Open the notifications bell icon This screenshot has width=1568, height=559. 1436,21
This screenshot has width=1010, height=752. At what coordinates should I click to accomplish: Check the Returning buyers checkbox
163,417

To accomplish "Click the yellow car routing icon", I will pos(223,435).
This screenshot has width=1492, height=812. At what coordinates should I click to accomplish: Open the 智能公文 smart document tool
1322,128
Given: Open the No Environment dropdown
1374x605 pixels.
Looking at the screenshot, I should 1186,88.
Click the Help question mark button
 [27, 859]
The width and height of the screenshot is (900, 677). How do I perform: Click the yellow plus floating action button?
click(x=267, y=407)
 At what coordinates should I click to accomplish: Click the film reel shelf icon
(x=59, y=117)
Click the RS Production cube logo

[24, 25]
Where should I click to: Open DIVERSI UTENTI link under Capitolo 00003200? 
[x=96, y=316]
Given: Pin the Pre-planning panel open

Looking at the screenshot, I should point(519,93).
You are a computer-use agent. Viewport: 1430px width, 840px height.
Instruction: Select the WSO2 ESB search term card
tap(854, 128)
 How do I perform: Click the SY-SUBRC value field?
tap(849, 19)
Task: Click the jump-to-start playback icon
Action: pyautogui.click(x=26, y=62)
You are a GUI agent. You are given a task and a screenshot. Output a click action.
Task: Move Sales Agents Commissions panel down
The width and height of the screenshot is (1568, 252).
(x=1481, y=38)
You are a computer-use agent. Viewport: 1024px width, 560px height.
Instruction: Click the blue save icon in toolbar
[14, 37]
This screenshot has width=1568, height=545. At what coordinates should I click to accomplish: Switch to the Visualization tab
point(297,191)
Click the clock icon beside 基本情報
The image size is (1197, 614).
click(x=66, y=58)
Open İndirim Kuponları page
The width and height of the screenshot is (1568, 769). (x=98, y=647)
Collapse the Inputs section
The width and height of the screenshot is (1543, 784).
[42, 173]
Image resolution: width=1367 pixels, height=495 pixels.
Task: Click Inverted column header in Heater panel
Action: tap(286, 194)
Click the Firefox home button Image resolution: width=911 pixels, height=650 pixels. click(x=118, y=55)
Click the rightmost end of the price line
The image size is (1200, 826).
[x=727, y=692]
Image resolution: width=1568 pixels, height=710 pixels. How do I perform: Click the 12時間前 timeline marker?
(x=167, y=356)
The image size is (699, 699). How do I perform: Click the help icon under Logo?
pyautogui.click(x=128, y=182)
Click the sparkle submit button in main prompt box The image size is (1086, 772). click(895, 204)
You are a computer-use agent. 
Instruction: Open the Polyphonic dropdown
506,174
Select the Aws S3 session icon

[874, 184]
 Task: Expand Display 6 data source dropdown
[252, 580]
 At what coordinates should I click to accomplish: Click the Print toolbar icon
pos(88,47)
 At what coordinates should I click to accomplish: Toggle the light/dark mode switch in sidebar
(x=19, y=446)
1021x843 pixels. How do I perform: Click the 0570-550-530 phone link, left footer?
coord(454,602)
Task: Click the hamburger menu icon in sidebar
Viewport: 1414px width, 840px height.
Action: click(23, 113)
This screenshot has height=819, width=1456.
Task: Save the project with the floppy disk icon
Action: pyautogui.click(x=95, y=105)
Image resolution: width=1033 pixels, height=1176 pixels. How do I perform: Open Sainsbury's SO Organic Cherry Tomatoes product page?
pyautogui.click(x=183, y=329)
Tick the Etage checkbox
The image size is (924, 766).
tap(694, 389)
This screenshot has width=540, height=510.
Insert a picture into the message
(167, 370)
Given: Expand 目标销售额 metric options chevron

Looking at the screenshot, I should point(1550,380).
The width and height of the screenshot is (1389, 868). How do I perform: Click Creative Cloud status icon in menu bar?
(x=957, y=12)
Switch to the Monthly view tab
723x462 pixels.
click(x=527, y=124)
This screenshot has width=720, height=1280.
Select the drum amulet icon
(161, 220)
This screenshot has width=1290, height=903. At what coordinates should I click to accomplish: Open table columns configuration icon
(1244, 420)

--- --- ---

▸ **Exercise brief**: Reproduce every item above word for word, without changing anything.

▸ **The completed task**:
Open the notifications bell icon This screenshot has width=1568, height=559. 1436,21
This screenshot has width=1010, height=752. At what coordinates should I click to accomplish: Check the Returning buyers checkbox
163,417

To accomplish "Click the yellow car routing icon", I will pos(223,435).
This screenshot has width=1492, height=812. At what coordinates should I click to accomplish: Open the 智能公文 smart document tool
1322,128
Given: Open the No Environment dropdown
1374x605 pixels.
Looking at the screenshot, I should 1186,88.
Click the Help question mark button
 [27, 859]
The width and height of the screenshot is (900, 677). How do I perform: Click the yellow plus floating action button?
click(x=267, y=407)
 At what coordinates should I click to accomplish: Click the film reel shelf icon
(x=59, y=117)
Click the RS Production cube logo

[24, 25]
Where should I click to: Open DIVERSI UTENTI link under Capitolo 00003200? 
[x=96, y=316]
Given: Pin the Pre-planning panel open

Looking at the screenshot, I should point(519,93).
You are a computer-use agent. Viewport: 1430px width, 840px height.
Instruction: Select the WSO2 ESB search term card
tap(854, 128)
 How do I perform: Click the SY-SUBRC value field?
tap(849, 19)
Task: Click the jump-to-start playback icon
Action: pyautogui.click(x=26, y=62)
You are a GUI agent. You are given a task and a screenshot. Output a click action.
Task: Move Sales Agents Commissions panel down
The width and height of the screenshot is (1568, 252).
(x=1481, y=38)
You are a computer-use agent. Viewport: 1024px width, 560px height.
Instruction: Click the blue save icon in toolbar
[14, 37]
This screenshot has width=1568, height=545. At what coordinates should I click to accomplish: Switch to the Visualization tab
point(297,191)
Click the clock icon beside 基本情報
The image size is (1197, 614).
click(x=66, y=58)
Open İndirim Kuponları page
The width and height of the screenshot is (1568, 769). (x=98, y=647)
Collapse the Inputs section
The width and height of the screenshot is (1543, 784).
[42, 173]
Image resolution: width=1367 pixels, height=495 pixels.
Task: Click Inverted column header in Heater panel
Action: tap(286, 194)
Click the Firefox home button Image resolution: width=911 pixels, height=650 pixels. click(x=118, y=55)
Click the rightmost end of the price line
The image size is (1200, 826).
[x=727, y=692]
Image resolution: width=1568 pixels, height=710 pixels. How do I perform: Click the 12時間前 timeline marker?
(x=167, y=356)
The image size is (699, 699). How do I perform: Click the help icon under Logo?
pyautogui.click(x=128, y=182)
Click the sparkle submit button in main prompt box The image size is (1086, 772). click(895, 204)
You are a computer-use agent. 
Instruction: Open the Polyphonic dropdown
506,174
Select the Aws S3 session icon

[874, 184]
 Task: Expand Display 6 data source dropdown
[252, 580]
 At what coordinates should I click to accomplish: Click the Print toolbar icon
pos(88,47)
 At what coordinates should I click to accomplish: Toggle the light/dark mode switch in sidebar
(x=19, y=446)
1021x843 pixels. How do I perform: Click the 0570-550-530 phone link, left footer?
coord(454,602)
Task: Click the hamburger menu icon in sidebar
Viewport: 1414px width, 840px height.
Action: click(23, 113)
This screenshot has height=819, width=1456.
Task: Save the project with the floppy disk icon
Action: pyautogui.click(x=95, y=105)
Image resolution: width=1033 pixels, height=1176 pixels. How do I perform: Open Sainsbury's SO Organic Cherry Tomatoes product page?
pyautogui.click(x=183, y=329)
Tick the Etage checkbox
The image size is (924, 766).
tap(694, 389)
This screenshot has width=540, height=510.
Insert a picture into the message
(167, 370)
Given: Expand 目标销售额 metric options chevron

Looking at the screenshot, I should point(1550,380).
The width and height of the screenshot is (1389, 868). How do I perform: Click Creative Cloud status icon in menu bar?
(x=957, y=12)
Switch to the Monthly view tab
723x462 pixels.
click(x=527, y=124)
This screenshot has width=720, height=1280.
Select the drum amulet icon
(161, 220)
This screenshot has width=1290, height=903. At what coordinates should I click to accomplish: Open table columns configuration icon
(1244, 420)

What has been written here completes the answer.